This section discusses the production forecast methodologies for natural gas, which includes the three AER well type classifications of gas:

  • CBM is methane found in coal seams, both as adsorbed gas and free gas.
  • Shale gas is natural gas locked in fine-grained, organic-rich rock.
  • Tight gas refers to natural gas found in low-permeability rock, such as sandstone, siltstone, and carbonates.

Although tight-gas volumes have been included in the AER's natural gas reserves and production reporting, it is often difficult or impossible to separate the tight portion of the reserves or production of a conventional reservoir.

Supply Costs

A supply cost, or "breakeven" price, is the minimum constant dollar price needed for an operator to recover all capital expenditures, operating costs, royalties, and taxes, as well as to earn a specified return on investment. It is expressed as a dollar value required per unit of production.

PSAC Areas

The supply costs estimate for an average horizontal or vertical/directional well in each Petroleum Services Association of Canada (PSAC) area includes

  • initial productivities
  • production decline rates
  • vertical drilled depths and total measured depths
  • gas composition
  • shrinkage
  • capital costs
  • operating costs
  • royalties and taxes
  • a 10 per cent nominal rate of return
Assumptions

Not risked: The supply cost estimates are not risked (i.e., assumes a 100 per cent success rate).

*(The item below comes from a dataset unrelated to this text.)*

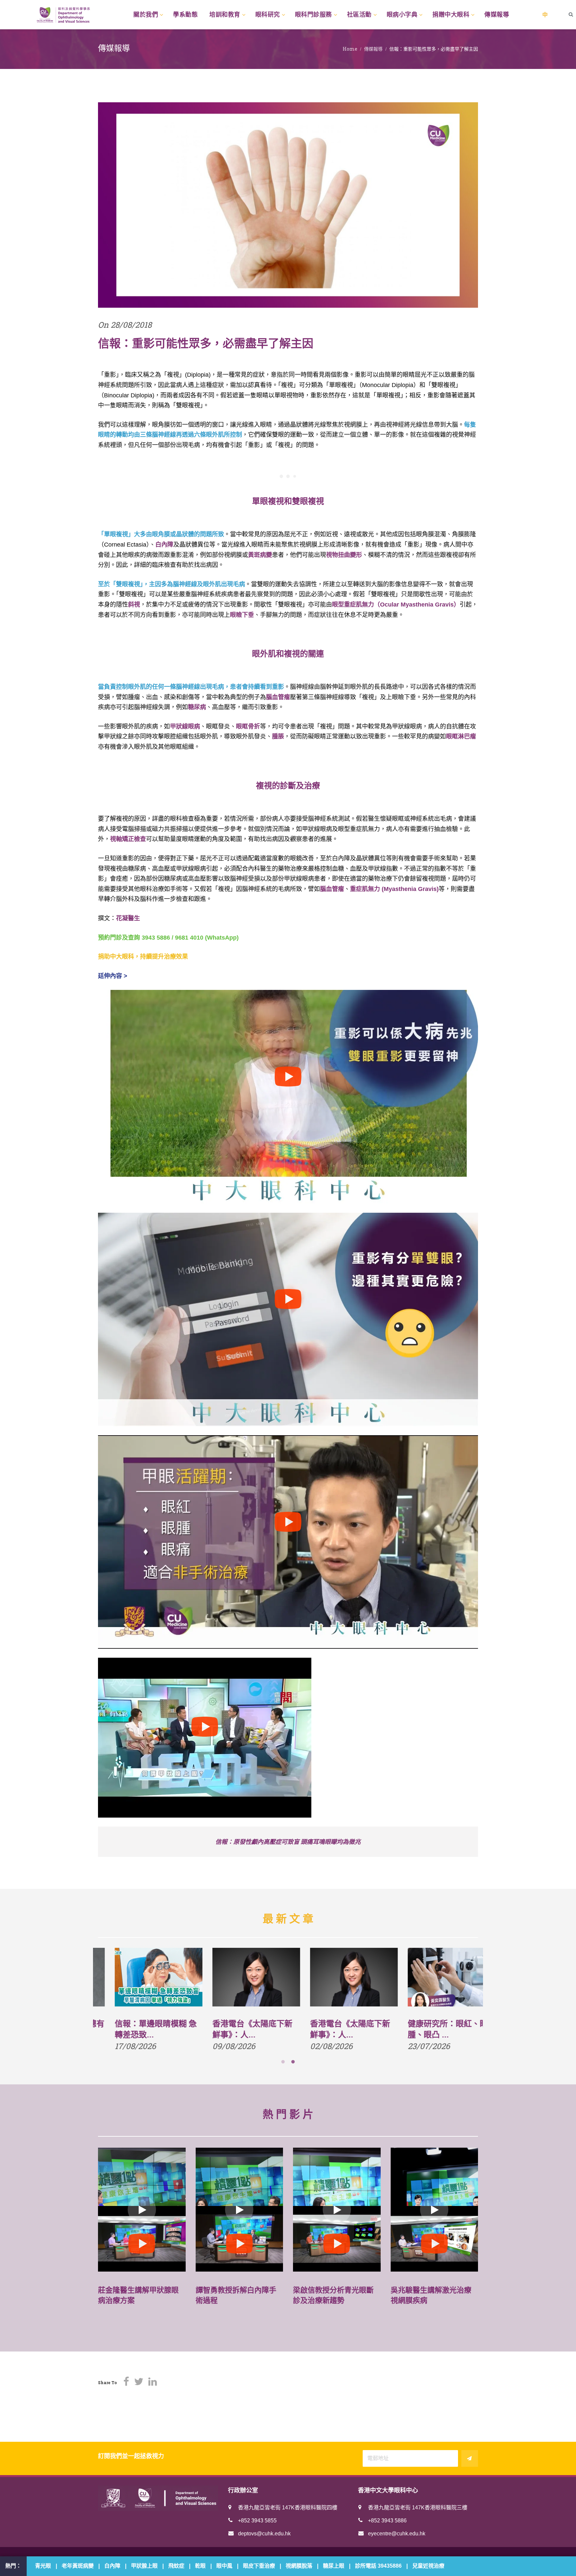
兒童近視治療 (428, 2566)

Prices: Supply costs are estimated at plant-gate prices, which are reported in Canadian dollars (Cdn$).

Fluid Type: The representative wells in the Foothills, Foothills Front, Central, and Northwestern regions of Alberta (PSAC Areas 1, 2, 5, and 7) and the representative wells for shale wells are assumed to produce wet gas.

Marketable Natural Gas

Marketable gas is gas that remains after raw gas is processed (to remove nonhydrocarbons and heavier natural gas liquids) and meets specifications for use as a fuel. Marketable natural gas volumes are referred to as either the actual metered volume with the combined heating value of the hydrocarbon components present in the gas (i.e., "as is" gas) or the volume at standard conditions of 37.4 megajoules per cubic metre (MJ/m3). The average heat content of produced natural gas leaving a field plant is estimated to be 39.2 MJ/m3. This compares with a heat content of about 37.0 MJ/m3 for CBM.

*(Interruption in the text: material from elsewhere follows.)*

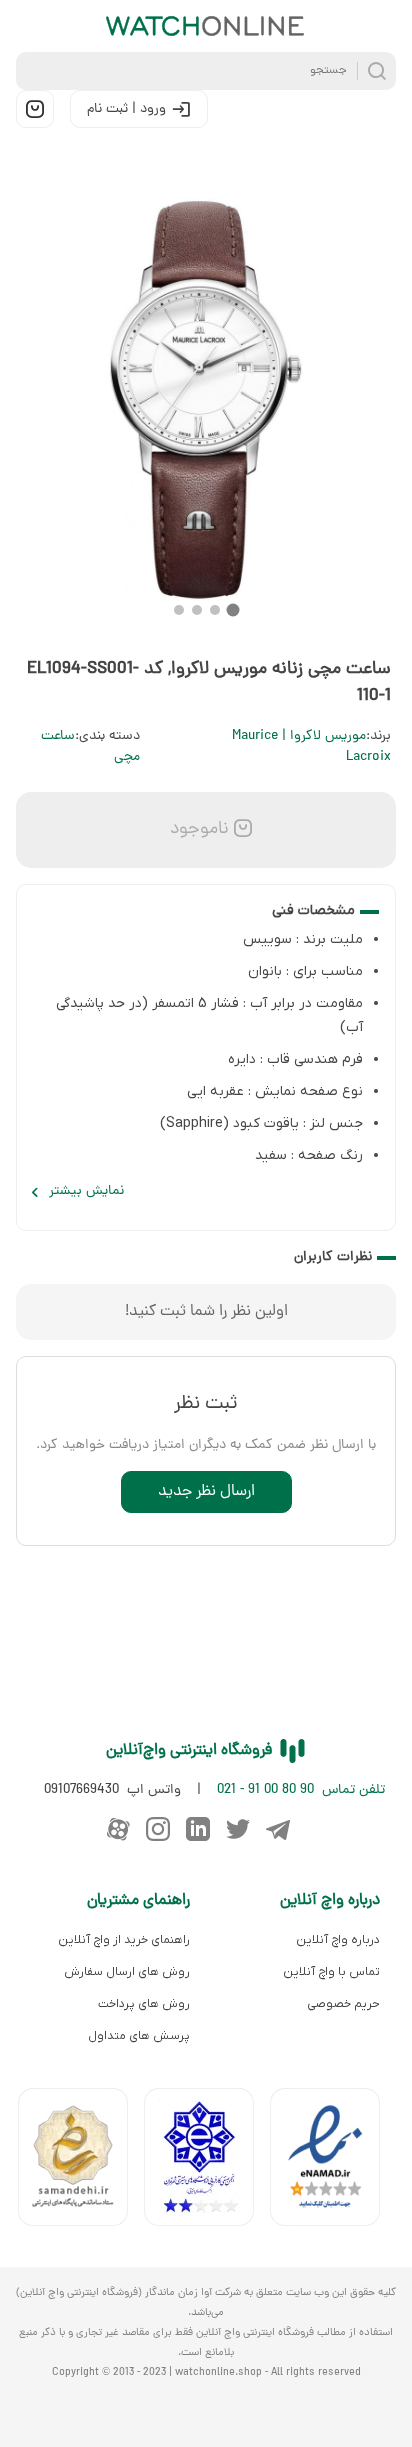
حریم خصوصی (343, 2004)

Marketable natural gas production volumes for gas are calculated based on production data from the section on supply and disposition of marketable gas in ST3: Alberta Energy Resource Industries Monthly Statistics.

Table S5.7 shows the calculation for Alberta natural gas volumes.

CBM and Shale Gas Wells

Natural gas production from CBM and shale gas wells is determined separately. As shale and CBM producing wells are re-evaluated based on new information, historical annual values can change. Removals are equal to the difference between Alberta production and Alberta demand. However, removals must satisfy natural gas permitting conditions.

Production Forecast

We consider the following three components when forecasting marketable natural gas production:

  • expected production from existing producing gas wells
  • expected production from new gas wells placed on production
  • gas production from oil wells

We also take into account estimates of the remaining established and yet-to-be established reserves of natural gas in Alberta. Gas production from oil and gas wells is forecast separately from shale and CBM wells. All projections are combined for a total forecast for Alberta. Continual reclassification of CBM and shale wells placed on production results in revisions to historical data and, therefore, changes to annual forecasts.

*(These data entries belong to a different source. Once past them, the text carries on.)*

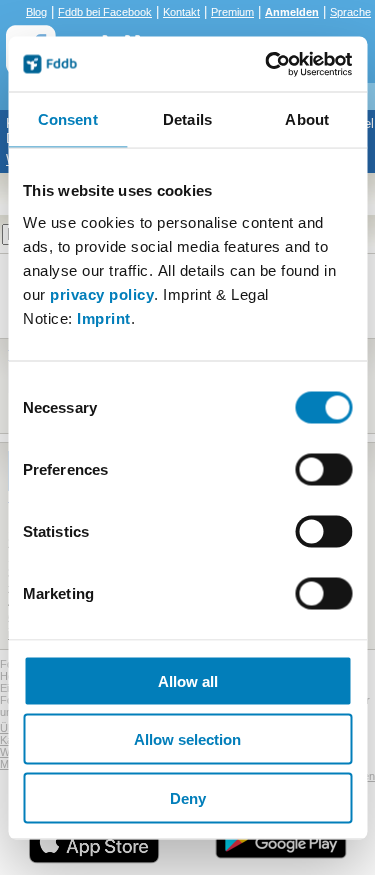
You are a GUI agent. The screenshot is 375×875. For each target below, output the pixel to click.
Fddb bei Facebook (105, 12)
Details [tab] (187, 119)
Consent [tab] (68, 119)
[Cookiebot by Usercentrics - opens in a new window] (267, 64)
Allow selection (187, 739)
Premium (232, 12)
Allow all (188, 680)
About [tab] (307, 119)
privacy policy (102, 293)
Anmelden (292, 12)
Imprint (104, 317)
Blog (36, 12)
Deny (188, 797)
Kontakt (181, 12)
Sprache (350, 12)
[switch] (323, 469)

The natural gas production forecast includes marketable gas values, the gas that remains after the raw gas is processed to remove nonhydrocarbons, and heavier natural gas liquids that meet specification for use as a fuel.

Well Productivity

Table S5.8 shows the forecast of initial average productivity for new gas (by PSAC area), shale, and CBM wells. Decline rates for gas production from existing gas wells vary depending on factors such as the age, type, and geological locations of the wells. These numbers form the basis of the average well productivity over time and are paired with the number of producing wells to forecast production.

Main Factors in Predicting Volumes

To project natural gas volumes, we rely on data from the associated decline rates (Table S5.9 [insert new HTML link for Table S5.9][HTML]). Prices, royalties, taxes, capital costs, and other costs are also considered.

Royalty Estimations

We use the Modernized Royalty Framework to estimate royalties. A net present value for representative wells for all years of the forecast period is calculated, with the calculated net present value forming the basis of the forecast. Limiting factors, such as current and future capital market conditions and remaining reserves, are also considered.

Data

The AER uses natural gas production volumes submitted by industry to Petrinex. Petrinex is a secure, centralized information network used to exchange petroleum-related information. All 2019 data is as reported by industry up until the end of December and does not capture any subsequent amendments.